In its recommendations, the Commission of Inquiry had stated that " (The principle of proportionality) implies... that public servants should be subject to no greater limitations in the enjoyment of rights and freedoms accorded to citizens in general than can be shown to be necessary to ensure the functioning of the institutions of the State and of public services." The Government considered that a series of questions and observations followed from this affirmation: the principle of proportionality was part of the rule of law and had a constitutional rank in his country; in a general way, the public servant enjoyed the same rights and freedoms as other citizens, the difference being that it was his duty to support actively fundamental human rights as well as the structures which guarantee them, for example, the multi-party system, the independence of the courts and free elections.

This duty was based directly on the Constitution and was part of the concept of militant, self-defending, democracy, the principles of which are upheld by the whole population, including the social partners. Although the elevated rank accorded to such a duty in relation to basic rights and to human rights was perhaps not considered necessary in other countries, in view of historical events in his country it had been indeed appropriate to lay down in the Constitution the duty of public servants actively to uphold at all times the free democratic basic order. Consequently, the unavoidable question arose of the attitude the State should adopt towards a public servant who, instead of protecting human rights and freedoms, was actively pursuing their elimination. In such a case was there a conflict with the right to freedom of political expression? The higher courts as well as the Federal Constitutional Court had denied that this was the case and, for its part, the European Court of Human Rights had indicated that the duty of the public servant to protect human rights and freedoms did not restrict his or her own right to freedom of expression. In that instance, the Court had ruled not only on a question of competence but also on the substance itself.

The Commission of Inquiry had stated that the actual attitude and the functions of each public servant had to be taken into consideration.

As to the first point, the implicit assumption that in the Federal Republic there might be judgements not taking the individual case into account questioned the foundation of the rule of law (Rechtsstaatlichkeit in force. The requirement of individual examination of cases was an important element in the rule of law which also had a constitutional rank and the decision of the court which had not taken the individual case into account would not be confirmed by higher courts and, in particular, by the Federal Constitutional Court.
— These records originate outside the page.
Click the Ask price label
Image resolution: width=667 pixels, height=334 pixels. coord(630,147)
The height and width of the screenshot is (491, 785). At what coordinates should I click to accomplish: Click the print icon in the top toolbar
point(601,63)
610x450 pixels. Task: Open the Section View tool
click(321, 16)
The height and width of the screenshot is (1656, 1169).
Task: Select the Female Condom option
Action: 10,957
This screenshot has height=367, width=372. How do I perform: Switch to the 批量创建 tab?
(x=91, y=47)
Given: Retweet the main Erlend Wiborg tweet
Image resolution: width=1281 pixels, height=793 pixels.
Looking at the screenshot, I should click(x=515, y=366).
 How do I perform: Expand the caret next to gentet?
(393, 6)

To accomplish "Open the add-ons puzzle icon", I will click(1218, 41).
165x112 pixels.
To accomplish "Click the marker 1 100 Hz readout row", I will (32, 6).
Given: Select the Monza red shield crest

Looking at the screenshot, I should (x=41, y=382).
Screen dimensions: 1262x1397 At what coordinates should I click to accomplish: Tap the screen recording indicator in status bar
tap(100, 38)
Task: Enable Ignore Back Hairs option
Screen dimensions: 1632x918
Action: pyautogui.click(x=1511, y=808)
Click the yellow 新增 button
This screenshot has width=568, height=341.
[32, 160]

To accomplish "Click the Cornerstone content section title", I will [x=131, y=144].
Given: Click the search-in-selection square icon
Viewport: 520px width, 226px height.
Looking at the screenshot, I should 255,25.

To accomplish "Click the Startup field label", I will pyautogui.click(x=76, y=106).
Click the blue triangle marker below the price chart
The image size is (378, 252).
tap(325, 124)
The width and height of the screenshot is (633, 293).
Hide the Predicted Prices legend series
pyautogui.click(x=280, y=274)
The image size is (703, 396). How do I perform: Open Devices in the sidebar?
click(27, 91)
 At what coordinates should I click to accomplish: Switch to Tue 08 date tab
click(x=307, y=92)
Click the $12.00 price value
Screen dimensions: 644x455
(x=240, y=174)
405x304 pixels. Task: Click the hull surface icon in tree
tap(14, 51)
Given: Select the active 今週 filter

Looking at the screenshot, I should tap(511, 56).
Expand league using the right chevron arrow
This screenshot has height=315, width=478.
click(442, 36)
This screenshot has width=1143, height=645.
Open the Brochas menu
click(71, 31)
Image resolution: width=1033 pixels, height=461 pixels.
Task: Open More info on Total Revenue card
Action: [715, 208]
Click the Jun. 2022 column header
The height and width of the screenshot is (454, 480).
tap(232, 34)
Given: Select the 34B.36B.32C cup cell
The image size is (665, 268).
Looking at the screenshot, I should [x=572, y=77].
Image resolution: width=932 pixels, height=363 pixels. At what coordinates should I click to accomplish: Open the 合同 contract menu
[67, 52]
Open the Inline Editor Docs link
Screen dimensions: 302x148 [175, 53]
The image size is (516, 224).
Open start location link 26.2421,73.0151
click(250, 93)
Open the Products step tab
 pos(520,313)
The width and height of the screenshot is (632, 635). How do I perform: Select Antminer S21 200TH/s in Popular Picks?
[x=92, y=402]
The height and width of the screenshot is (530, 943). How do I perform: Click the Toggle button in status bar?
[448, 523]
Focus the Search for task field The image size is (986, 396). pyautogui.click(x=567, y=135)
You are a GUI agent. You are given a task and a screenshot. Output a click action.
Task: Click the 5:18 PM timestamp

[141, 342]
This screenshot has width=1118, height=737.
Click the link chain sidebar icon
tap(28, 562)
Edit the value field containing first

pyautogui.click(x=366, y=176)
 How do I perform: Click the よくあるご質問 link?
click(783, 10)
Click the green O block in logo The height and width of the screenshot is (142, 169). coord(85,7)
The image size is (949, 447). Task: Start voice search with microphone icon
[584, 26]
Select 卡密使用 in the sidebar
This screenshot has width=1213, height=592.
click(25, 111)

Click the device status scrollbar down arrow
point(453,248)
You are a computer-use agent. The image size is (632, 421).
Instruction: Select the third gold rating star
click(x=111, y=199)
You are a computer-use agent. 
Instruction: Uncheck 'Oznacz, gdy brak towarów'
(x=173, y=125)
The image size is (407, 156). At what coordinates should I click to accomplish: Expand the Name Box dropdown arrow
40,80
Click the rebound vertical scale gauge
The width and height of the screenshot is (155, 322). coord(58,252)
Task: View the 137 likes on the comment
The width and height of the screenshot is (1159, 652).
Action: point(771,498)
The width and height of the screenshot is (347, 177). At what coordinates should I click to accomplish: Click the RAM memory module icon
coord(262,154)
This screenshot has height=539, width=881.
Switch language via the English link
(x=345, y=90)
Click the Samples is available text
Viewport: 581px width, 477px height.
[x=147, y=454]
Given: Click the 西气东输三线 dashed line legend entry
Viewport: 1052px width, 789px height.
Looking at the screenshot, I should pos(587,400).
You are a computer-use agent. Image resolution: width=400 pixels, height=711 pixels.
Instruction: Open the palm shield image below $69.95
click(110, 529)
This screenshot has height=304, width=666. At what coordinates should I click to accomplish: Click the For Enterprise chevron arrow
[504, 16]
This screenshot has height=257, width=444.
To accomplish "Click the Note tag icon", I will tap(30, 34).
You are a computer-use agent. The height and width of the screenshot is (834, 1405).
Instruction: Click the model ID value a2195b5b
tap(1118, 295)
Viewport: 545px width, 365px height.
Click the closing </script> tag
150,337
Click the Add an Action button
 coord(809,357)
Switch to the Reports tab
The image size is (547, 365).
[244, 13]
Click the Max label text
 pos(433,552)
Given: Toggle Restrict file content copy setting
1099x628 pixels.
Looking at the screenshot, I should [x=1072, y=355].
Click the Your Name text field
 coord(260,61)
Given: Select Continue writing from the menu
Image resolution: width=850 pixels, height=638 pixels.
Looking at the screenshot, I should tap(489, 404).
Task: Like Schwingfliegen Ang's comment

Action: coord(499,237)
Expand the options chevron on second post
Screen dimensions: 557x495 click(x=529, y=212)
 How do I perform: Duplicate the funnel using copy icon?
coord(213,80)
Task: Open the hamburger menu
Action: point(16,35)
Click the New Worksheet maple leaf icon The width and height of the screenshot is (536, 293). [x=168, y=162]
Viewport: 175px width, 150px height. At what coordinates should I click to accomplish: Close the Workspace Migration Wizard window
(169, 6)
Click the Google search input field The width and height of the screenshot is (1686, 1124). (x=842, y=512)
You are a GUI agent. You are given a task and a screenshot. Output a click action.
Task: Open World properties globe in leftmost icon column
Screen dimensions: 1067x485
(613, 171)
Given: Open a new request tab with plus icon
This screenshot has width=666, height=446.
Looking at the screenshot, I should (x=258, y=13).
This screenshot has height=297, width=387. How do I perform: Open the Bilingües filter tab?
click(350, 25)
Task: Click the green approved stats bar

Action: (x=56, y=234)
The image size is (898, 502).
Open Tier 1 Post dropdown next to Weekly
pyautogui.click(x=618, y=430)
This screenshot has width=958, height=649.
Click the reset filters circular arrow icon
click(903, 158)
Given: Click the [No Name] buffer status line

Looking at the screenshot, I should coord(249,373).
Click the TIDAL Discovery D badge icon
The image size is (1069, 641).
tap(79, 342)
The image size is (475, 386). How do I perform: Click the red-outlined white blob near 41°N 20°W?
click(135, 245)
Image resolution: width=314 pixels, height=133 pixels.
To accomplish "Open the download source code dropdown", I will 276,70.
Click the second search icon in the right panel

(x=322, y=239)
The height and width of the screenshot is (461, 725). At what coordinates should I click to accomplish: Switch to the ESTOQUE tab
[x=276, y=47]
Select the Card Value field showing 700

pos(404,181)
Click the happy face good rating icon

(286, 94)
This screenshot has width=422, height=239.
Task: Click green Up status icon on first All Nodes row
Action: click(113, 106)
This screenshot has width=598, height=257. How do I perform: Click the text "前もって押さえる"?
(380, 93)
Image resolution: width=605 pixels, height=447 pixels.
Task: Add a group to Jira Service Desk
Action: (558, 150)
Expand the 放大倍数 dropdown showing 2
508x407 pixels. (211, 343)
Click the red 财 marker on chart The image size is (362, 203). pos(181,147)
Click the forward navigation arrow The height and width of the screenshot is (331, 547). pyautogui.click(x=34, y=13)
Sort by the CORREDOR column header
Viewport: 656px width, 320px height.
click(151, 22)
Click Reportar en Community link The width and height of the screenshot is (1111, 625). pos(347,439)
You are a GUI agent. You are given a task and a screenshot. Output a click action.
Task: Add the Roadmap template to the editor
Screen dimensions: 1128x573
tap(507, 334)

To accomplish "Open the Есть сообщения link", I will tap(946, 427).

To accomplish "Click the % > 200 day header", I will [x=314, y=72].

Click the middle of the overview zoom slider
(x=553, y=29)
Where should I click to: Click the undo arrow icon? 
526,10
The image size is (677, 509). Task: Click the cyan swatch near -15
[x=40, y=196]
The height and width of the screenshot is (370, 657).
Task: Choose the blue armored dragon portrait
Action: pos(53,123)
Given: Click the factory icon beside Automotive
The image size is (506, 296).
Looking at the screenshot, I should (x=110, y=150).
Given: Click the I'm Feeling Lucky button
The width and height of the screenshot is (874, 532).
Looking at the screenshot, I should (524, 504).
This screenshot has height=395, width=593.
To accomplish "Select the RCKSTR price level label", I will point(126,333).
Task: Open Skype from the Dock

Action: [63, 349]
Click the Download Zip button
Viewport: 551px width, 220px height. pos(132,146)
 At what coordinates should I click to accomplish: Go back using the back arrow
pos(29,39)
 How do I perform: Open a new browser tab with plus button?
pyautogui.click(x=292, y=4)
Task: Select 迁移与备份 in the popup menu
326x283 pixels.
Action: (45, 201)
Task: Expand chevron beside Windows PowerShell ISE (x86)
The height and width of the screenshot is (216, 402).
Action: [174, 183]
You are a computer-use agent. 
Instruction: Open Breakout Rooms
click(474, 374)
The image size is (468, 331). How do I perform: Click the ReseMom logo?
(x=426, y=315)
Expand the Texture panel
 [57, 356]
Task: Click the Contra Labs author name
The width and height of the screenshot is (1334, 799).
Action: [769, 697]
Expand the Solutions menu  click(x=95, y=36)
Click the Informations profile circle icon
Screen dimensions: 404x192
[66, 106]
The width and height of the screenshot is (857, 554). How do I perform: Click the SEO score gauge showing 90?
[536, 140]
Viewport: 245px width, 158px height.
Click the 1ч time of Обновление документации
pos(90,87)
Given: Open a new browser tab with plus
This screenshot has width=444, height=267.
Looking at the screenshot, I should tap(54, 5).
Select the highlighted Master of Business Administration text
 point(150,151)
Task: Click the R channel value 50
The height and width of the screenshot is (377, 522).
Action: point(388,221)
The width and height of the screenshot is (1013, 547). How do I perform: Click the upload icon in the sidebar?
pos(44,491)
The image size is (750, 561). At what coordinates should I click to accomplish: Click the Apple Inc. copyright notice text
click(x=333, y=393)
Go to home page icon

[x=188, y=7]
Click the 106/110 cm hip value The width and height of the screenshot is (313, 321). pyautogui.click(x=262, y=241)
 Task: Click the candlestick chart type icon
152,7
As regards the whole set of problems in this context, the Government requested the Committee of Experts to examine them once again in detail.

As to the differentiation in functions, the Federal Constitutional Court had stated in 1975 that the duty of the public servant to be faithful to the free democratic basic order applied to all public servants, regardless of function. This decision was binding upon the Government, which could not therefore differentiate according to function on this question of faithfulness, and which would come into conflict with the highest court should it decide to submit a Bill along these lines to Parliament. The opinion of the Commission of Inquiry, according to which the duty of faithfulness could be regulated by a federal law was therefore unjustified. On this essential point, further in-depth dialogue should also take place with all interested parties.

The Commission of Inquiry had stressed that practice in the various Lander varied as far as the verification of faithfulness was concerned: for this reason, it had mentioned the procedure adopted in certain Länder in which in its opinion the faithfulness of applicants to the public service was assumed and activities within legal political parties were not considered incompatible with faithfulness to the Constitution. The Commission of Inquiry seemed to consider this procedure was a possible way of bringing practice into conformity with the Convention. In this respect, it should be noted that the practice of systematic verification of faithfulness had been abandoned in certain Länder and had no longer been applied at the federal level, including in the postal and railway services since 1979. and that the Land of Schleswig-Holstein had recently abandoned this practice. Nevertheless, the Federal Constitutional Court had noted that systematic verification was an adequate way of establishing an applicant's faithfulness to the Constitution and this practice was therefore still in use in certain Länder. The supervisory bodies seemed to assume that the federal Government should take measures to eliminate the practice of systematic verification in these Länder as well; however, owing to the federal structure, the Government did not have jurisdiction over this subject. It was for this reason that, in 1972, the Government and the Länder had adopted a joint declaration and not a federal Act.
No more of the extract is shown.